Discovery and ADME profiling of CNS-active natural products

Gamma aminobutyric acid type A (GABAA) receptors are the major inhibitory neurotransmitter receptors in the Central Nervous System (CNS). Several clinically important drugs used to treat anxiety, insomnia and epilepsy act via an allosteric modulation of postsynaptic GABAA receptors. The currently used drugs are associated with serious side-effects, mainly due to a lack of receptor subtype selectivity. This raises the medical need for discovery of novel types of GABAA receptor modulators.
We previously identified a series of allosteric GABAA receptor agonists with the aid of HPLC-based activity profiling, whereby activity was tracked with an electrophysiological assay in Xenopus oocytes expressing GABAA receptors of desired subunit composition. In an expansion of our investigations, aiming at acceleration of the activity profiling, an in-house assay was established using larval zebrafish locomotor activity model. In that, larval convulsions were provoked by the pro-convulsant GABAA receptor antagonist pentylenetetrazol (PTZ), and GABAA receptor agonistic extracts and compounds were identified through a decrease in larval locomotion. The assay was validated with the aid of known GABAergic compounds that had previously shown activity in the Xenopus oocyte assay. Assay validation was approached with respect to parameters relevant for the quality of results, including PTZ concentration, number of larvae, concentration of test samples, duration of incubation with test solutions and tracking of larval locomotion, as well as data visualization protocol. The validated protocol was subsequently translated into an HPLC-based activity profiling protocol using ethyl acetate extracts of Valeriana officinalis and Magnolia officinalis.
The zebrafish larvae locomotor assay was later employed for activity profiling of South African medicinal plants traditionally used for the treatment of epilepsy and other neurological disorders.
An initial screening of medicinal plants in Xenopus oocytes patch clamp assay revealed GABAergic activity of a dichloromethane extract from leaves of Searsia pyroides. The extract significantly lowered PTZ-provoked locomotion in zebrafish larvae when tested at 4 μg/mL. HPLC-based profiling followed by targeted isolation of phytochemicals in the active timewindow, revealed identification of three anacardic acid derivatives (1-3). Also, three structurally related compounds (4-6) were purified from inactive areas. After assessment of the isolated compounds with both Xenopus oocyte and larval zebrafish models, GABAA receptor modulation activity of the extract was successfully correlated with the phytochemicals in the active time-window.

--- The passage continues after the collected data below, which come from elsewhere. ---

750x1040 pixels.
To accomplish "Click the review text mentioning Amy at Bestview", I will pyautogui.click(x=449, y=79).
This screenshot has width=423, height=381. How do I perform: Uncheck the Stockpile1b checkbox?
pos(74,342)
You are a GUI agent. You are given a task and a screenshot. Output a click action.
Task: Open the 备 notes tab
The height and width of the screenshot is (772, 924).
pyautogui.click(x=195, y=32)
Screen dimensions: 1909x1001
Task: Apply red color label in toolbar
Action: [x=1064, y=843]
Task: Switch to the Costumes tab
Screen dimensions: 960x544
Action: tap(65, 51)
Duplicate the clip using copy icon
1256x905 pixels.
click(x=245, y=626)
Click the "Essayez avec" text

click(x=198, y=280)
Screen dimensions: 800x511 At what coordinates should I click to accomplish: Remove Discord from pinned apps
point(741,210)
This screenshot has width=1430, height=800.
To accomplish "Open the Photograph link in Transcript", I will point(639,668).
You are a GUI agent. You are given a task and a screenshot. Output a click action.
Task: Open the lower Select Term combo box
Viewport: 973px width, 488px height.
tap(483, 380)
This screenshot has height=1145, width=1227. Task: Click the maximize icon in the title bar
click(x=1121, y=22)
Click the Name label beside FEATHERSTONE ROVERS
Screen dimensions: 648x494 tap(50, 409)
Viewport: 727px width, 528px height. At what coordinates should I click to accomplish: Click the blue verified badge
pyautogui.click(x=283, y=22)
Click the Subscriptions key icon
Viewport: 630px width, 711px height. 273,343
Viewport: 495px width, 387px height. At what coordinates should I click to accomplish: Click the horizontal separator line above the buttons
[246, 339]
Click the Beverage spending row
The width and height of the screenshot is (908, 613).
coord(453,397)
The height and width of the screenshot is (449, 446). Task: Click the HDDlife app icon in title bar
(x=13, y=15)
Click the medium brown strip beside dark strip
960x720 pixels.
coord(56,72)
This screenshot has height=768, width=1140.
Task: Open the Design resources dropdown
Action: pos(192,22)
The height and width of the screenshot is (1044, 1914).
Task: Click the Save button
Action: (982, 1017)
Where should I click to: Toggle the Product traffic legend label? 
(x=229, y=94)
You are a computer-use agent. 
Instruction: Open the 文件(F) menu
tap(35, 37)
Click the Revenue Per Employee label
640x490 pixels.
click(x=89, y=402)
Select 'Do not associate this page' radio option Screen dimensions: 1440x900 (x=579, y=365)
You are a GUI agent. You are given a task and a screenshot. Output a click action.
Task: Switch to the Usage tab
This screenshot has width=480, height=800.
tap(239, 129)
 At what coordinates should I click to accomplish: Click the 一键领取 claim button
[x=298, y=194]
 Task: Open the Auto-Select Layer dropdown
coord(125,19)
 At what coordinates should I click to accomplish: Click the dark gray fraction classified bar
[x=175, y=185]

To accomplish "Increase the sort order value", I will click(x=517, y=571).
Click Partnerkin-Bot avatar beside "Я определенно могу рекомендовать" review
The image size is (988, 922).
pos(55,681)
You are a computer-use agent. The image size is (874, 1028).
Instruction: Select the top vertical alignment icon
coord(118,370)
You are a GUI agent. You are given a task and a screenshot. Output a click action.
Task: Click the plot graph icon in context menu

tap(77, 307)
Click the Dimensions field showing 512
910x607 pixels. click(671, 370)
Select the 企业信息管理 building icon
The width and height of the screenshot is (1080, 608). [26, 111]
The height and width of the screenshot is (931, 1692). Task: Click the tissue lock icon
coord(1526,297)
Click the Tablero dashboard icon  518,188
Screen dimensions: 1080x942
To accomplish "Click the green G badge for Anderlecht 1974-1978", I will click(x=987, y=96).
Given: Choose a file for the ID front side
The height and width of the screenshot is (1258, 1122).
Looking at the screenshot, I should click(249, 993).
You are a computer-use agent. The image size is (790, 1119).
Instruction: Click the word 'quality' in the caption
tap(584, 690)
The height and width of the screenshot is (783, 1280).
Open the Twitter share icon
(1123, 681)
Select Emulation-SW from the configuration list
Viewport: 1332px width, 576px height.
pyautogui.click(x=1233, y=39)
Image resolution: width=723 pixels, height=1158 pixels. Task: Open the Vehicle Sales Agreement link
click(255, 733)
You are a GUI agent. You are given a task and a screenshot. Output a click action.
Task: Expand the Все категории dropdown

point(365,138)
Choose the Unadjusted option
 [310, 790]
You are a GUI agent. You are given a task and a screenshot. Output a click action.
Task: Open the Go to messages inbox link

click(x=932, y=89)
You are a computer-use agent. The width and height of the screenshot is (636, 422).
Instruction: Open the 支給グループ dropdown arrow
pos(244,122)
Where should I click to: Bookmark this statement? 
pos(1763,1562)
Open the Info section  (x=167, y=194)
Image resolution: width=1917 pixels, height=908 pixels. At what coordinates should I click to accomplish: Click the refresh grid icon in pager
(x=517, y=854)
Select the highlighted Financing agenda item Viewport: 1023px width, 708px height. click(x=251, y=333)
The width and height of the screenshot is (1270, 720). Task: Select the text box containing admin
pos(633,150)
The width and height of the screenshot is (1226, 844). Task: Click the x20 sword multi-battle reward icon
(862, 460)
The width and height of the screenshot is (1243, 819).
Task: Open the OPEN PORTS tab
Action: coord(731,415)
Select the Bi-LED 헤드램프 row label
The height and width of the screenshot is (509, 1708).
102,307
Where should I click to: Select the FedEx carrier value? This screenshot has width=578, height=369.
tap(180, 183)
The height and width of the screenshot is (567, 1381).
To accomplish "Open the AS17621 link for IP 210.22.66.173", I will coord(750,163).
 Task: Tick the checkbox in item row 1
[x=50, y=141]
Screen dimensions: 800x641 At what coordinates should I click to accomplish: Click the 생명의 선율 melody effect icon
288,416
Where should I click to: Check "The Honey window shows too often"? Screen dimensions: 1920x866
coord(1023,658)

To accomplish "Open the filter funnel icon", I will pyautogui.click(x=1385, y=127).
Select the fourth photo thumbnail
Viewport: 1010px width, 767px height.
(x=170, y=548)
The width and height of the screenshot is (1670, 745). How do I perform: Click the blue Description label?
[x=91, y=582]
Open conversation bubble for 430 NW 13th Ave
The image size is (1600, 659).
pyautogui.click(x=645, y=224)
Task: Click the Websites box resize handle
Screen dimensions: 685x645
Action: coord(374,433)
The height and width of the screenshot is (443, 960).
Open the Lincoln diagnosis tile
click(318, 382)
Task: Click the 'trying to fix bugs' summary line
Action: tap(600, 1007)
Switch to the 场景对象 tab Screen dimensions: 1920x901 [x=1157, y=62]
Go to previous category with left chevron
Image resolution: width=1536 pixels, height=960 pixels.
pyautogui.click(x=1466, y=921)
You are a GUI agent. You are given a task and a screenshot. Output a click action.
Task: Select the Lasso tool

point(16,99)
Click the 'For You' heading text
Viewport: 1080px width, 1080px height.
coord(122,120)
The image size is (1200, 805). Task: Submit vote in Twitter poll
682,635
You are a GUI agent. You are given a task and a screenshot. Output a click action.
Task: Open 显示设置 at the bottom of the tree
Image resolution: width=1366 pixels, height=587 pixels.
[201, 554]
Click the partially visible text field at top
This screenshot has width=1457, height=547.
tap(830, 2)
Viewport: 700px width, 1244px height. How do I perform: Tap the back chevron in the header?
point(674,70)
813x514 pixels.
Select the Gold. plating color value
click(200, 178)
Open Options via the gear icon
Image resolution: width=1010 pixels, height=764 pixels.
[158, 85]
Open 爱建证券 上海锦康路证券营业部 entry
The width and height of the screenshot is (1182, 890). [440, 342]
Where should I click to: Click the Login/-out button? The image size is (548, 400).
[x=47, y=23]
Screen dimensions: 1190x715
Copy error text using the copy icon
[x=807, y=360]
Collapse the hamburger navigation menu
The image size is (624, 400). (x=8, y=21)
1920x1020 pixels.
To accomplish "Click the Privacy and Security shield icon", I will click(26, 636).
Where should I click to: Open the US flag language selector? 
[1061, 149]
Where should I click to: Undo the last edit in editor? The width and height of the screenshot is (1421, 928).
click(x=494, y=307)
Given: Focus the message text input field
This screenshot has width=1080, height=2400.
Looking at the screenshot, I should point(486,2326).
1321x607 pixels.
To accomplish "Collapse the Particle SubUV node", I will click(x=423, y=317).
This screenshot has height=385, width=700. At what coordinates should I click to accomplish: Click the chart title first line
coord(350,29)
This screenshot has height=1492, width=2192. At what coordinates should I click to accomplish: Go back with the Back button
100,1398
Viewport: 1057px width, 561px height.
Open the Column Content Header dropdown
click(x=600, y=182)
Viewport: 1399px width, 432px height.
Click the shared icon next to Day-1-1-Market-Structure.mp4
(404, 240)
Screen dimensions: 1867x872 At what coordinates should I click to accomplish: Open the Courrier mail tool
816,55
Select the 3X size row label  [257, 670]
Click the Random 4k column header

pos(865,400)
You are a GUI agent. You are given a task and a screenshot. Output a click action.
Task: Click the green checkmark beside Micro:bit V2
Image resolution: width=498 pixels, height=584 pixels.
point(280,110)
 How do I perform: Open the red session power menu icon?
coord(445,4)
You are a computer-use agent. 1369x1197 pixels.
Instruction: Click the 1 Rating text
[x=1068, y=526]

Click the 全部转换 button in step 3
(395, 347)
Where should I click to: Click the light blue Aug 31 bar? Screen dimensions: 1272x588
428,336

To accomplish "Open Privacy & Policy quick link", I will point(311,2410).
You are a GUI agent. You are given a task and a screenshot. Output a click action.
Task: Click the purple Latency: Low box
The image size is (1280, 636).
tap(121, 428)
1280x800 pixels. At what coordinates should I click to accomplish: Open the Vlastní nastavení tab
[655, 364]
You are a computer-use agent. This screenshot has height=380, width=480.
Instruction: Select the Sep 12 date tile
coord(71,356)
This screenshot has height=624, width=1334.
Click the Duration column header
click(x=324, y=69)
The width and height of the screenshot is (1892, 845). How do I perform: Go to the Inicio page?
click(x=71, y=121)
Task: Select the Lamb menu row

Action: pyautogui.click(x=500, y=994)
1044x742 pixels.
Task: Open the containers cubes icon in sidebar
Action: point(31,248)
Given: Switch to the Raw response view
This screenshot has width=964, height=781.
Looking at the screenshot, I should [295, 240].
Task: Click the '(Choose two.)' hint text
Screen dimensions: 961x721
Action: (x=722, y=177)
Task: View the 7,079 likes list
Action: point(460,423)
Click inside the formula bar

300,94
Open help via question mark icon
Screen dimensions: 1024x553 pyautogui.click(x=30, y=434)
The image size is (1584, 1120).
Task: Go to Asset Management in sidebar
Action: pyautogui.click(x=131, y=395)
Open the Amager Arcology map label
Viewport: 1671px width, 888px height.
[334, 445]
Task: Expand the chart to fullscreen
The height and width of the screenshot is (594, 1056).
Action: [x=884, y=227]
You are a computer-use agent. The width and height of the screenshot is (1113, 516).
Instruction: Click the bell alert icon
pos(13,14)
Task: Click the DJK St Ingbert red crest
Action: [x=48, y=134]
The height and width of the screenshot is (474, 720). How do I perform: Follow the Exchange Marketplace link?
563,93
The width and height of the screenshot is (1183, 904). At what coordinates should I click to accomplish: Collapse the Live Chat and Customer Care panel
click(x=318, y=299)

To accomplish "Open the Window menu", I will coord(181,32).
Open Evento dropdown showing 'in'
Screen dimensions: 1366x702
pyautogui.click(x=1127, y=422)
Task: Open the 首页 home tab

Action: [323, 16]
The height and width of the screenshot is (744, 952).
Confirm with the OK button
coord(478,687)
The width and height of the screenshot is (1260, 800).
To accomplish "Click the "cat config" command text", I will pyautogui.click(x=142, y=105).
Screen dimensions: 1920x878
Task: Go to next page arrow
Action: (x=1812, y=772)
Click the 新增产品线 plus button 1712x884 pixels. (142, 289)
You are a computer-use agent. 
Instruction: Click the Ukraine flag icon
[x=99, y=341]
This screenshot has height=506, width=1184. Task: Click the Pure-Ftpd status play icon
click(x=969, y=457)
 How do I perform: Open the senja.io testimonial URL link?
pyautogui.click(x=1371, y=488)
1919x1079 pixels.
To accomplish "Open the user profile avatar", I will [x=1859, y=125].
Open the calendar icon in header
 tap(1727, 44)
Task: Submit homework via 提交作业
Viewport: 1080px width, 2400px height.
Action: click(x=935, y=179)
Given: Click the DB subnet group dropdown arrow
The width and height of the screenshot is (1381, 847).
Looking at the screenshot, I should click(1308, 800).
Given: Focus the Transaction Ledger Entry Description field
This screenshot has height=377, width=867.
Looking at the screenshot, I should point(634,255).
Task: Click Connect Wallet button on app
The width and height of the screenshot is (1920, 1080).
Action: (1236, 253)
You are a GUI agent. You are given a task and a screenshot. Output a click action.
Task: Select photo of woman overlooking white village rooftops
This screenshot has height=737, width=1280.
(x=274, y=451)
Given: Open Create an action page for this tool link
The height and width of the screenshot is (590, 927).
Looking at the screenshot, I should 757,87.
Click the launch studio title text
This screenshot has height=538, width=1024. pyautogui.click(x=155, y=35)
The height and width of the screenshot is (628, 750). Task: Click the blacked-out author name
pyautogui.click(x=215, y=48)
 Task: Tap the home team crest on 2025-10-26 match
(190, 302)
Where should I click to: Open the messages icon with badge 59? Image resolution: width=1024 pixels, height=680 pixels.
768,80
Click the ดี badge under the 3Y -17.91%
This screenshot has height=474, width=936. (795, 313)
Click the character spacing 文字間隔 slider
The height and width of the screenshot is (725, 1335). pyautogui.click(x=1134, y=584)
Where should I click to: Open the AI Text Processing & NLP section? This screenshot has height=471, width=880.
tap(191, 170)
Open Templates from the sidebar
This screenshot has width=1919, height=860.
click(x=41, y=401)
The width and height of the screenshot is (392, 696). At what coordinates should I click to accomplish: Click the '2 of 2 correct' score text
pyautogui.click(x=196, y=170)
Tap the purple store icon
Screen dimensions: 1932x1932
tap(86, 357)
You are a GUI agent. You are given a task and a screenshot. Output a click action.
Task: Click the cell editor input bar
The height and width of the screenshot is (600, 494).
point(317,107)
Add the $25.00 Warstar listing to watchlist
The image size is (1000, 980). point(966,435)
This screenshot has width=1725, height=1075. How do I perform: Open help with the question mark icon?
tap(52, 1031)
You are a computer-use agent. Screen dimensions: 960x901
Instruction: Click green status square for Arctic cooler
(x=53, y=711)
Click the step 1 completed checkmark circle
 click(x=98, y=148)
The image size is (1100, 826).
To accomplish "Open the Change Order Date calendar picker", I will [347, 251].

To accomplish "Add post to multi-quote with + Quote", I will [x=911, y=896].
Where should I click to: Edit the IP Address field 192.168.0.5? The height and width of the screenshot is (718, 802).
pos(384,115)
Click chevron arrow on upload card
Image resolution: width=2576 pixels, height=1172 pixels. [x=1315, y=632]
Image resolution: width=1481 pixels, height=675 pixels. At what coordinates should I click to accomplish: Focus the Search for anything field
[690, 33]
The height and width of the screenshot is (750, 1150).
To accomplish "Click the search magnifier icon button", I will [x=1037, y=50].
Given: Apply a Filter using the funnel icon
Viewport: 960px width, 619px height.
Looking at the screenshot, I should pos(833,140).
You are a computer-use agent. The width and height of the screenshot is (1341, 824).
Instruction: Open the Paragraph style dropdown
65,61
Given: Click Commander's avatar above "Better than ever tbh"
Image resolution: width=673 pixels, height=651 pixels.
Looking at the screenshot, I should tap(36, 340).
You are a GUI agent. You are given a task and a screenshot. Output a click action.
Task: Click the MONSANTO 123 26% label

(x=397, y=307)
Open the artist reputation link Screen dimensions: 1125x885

Additionally, in the zebrafish larval assay a series of GABAA receptor agonistic natural products, previously identified by the Xenopus oocyte assay, were tested. Lowering of locomotor activity was found for these compounds with exception of sanggenone C. Physicochemical and biochemical properties (PSA, cLogP, number of H-donor and acceptor sites, and number of rotatable bonds) of tested compounds were calculated in silico. A lack of permeability across the blood-brain-barrier (BBB) was concluded for sanggenone C, inferring its lack of activity in vivo, which also remarked the exclusivity of the zebrafish larvae assay for discovery of BBB permeable natural products.
The last part of our research focused on the membrane permeability of kaempferol (KMF), a sedative flavonoid which targets GABAA receptors, and its major intestinal metabolite, 4-hydroxyphenylacetic acid (4-HPAA). In previous studies, KMF induced sedative effects in mice only after oral administration (i.o.) but not after intraperitoneal application (i.p.). However, 4- HPAA, the biotransformation product of KMF by intestinal microflora, induced behavioral changes after i.p. injection. To further explore the relation between KMF and 4-HPAA bioactivities and their route of administration, their ability to cross biological barriers has been examined. Intestinal barrier permeability studies were performed with Caco-2 cells, and bloodbrain barrier transport studies were done with an immortalized mono-culture human model and a primary triple-co-culture rat model. UHPLC–MS/MS quantification methods for bioanalysis of KMF and 4-HPAA in the corresponding transport media were developed and validated according to international guidelines. The fundamental validation parameters included accuracy, precision, specificity, selectivity, sensitivity, repeatability, reproducibility, short-term and long-term stabilities. Data obtained with all barrier models were indicative of high intestinal and BBB permeation of KMF, and no permeation for 4-HPAA when compared with the fluorescent barrier integrity markers. In all experiments efflux ratios were below two, indicating that no active transport processes were involved for both compounds. Within a calcein-AM uptake assay in porcine brain capillary endothelial cells, kaempferol and 4-HPAA were found neither Pglycoprotein substrates nor P-glycoprotein inhibitors. Our in vitro data supported the previous described in vivo CNS effects of KMF while the role of 4-HPAA needs to be further studied.